__PROVIDED MATERIAL__
** start **

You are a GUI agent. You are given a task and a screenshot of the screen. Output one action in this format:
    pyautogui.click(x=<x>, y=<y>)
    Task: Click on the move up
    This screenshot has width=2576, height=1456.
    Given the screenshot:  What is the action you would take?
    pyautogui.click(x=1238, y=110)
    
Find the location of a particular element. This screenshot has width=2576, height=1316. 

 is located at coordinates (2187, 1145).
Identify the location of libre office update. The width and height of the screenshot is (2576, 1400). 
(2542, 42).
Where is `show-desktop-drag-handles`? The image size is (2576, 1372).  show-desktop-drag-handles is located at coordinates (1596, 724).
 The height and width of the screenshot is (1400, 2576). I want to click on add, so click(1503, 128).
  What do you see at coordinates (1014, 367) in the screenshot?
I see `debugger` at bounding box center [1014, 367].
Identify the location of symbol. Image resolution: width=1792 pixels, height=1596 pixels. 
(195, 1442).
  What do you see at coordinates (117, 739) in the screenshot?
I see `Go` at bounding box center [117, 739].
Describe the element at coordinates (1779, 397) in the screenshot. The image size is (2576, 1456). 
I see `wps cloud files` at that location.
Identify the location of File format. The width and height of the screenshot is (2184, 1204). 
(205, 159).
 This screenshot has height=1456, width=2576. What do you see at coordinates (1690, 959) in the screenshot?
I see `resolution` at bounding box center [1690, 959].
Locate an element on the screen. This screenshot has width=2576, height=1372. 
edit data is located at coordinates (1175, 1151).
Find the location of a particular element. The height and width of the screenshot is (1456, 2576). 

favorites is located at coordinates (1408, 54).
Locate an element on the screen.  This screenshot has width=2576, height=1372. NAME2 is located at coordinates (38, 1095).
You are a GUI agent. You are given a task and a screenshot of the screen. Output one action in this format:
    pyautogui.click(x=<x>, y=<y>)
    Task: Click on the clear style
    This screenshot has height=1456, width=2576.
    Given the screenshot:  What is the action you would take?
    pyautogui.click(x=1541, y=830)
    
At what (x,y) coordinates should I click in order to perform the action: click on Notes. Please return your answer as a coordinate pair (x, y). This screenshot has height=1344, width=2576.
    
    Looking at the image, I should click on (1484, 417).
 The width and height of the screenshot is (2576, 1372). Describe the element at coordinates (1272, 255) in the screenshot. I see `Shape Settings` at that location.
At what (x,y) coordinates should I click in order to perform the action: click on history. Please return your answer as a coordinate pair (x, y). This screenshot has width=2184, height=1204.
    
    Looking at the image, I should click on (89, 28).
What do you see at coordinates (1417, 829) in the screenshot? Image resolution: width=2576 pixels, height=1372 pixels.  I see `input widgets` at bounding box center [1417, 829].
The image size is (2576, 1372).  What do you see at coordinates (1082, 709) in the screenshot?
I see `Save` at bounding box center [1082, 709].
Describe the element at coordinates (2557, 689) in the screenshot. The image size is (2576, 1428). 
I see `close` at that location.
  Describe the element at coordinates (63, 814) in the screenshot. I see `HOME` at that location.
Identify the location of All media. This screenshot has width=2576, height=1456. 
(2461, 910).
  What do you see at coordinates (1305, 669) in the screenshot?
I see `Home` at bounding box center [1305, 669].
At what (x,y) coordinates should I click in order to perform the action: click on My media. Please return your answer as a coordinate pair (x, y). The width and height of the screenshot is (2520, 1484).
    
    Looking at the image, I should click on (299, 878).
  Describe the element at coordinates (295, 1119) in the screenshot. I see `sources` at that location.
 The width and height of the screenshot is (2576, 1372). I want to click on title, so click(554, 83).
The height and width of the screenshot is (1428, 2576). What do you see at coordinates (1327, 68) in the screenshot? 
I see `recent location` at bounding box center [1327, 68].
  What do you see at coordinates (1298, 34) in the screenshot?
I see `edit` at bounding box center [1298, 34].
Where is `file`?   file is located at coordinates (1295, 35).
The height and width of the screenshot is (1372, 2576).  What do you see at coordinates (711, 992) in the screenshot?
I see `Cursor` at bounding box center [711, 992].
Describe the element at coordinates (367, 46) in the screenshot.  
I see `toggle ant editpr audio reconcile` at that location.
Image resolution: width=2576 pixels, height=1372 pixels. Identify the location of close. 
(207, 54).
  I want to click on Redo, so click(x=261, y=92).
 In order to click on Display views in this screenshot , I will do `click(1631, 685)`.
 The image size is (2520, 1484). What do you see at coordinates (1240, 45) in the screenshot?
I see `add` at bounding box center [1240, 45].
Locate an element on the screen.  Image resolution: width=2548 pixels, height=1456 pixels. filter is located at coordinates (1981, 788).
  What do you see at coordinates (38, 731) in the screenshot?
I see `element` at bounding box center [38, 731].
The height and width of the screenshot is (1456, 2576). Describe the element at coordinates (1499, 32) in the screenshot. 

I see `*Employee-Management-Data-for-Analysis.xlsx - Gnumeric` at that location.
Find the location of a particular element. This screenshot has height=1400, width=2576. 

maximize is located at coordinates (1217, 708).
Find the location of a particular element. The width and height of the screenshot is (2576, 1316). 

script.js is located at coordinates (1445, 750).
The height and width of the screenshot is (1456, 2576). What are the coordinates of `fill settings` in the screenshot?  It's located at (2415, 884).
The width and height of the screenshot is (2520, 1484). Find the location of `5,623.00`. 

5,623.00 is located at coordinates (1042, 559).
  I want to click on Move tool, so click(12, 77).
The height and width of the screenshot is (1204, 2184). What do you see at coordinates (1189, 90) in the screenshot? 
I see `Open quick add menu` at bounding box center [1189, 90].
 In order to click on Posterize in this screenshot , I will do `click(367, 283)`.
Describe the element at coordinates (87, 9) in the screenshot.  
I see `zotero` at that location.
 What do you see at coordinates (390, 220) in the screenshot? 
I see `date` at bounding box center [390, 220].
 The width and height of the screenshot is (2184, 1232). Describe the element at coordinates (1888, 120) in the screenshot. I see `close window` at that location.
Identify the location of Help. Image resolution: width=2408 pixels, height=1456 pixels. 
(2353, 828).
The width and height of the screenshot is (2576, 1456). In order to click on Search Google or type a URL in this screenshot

** end **

__EXERCISE PROMPT__
Please output the part of the records above that opens with the line containing "Identify the location of symbol." and closes with the line containing "Looking at the image, I should click on (89, 28)." as a numbered list, leaving out blank lines.

__COMPLETE RESPONSE__
1. Identify the location of symbol. Image resolution: width=1792 pixels, height=1596 pixels. 
2. (195, 1442).
3.   What do you see at coordinates (117, 739) in the screenshot?
4. I see `Go` at bounding box center [117, 739].
5. Describe the element at coordinates (1779, 397) in the screenshot. The image size is (2576, 1456). 
6. I see `wps cloud files` at that location.
7. Identify the location of File format. The width and height of the screenshot is (2184, 1204). 
8. (205, 159).
9.  This screenshot has height=1456, width=2576. What do you see at coordinates (1690, 959) in the screenshot?
10. I see `resolution` at bounding box center [1690, 959].
11. Locate an element on the screen. This screenshot has width=2576, height=1372. 
12. edit data is located at coordinates (1175, 1151).
13. Find the location of a particular element. The height and width of the screenshot is (1456, 2576). 
14. favorites is located at coordinates (1408, 54).
15. Locate an element on the screen.  This screenshot has width=2576, height=1372. NAME2 is located at coordinates (38, 1095).
16. You are a GUI agent. You are given a task and a screenshot of the screen. Output one action in this format:
17.     pyautogui.click(x=<x>, y=<y>)
18.     Task: Click on the clear style
19.     This screenshot has height=1456, width=2576.
20.     Given the screenshot:  What is the action you would take?
21.     pyautogui.click(x=1541, y=830)
22. At what (x,y) coordinates should I click in order to perform the action: click on Notes. Please return your answer as a coordinate pair (x, y). This screenshot has height=1344, width=2576.
23.     Looking at the image, I should click on (1484, 417).
24.  The width and height of the screenshot is (2576, 1372). Describe the element at coordinates (1272, 255) in the screenshot. I see `Shape Settings` at that location.
25. At what (x,y) coordinates should I click in order to perform the action: click on history. Please return your answer as a coordinate pair (x, y). This screenshot has width=2184, height=1204.
26.     Looking at the image, I should click on (89, 28).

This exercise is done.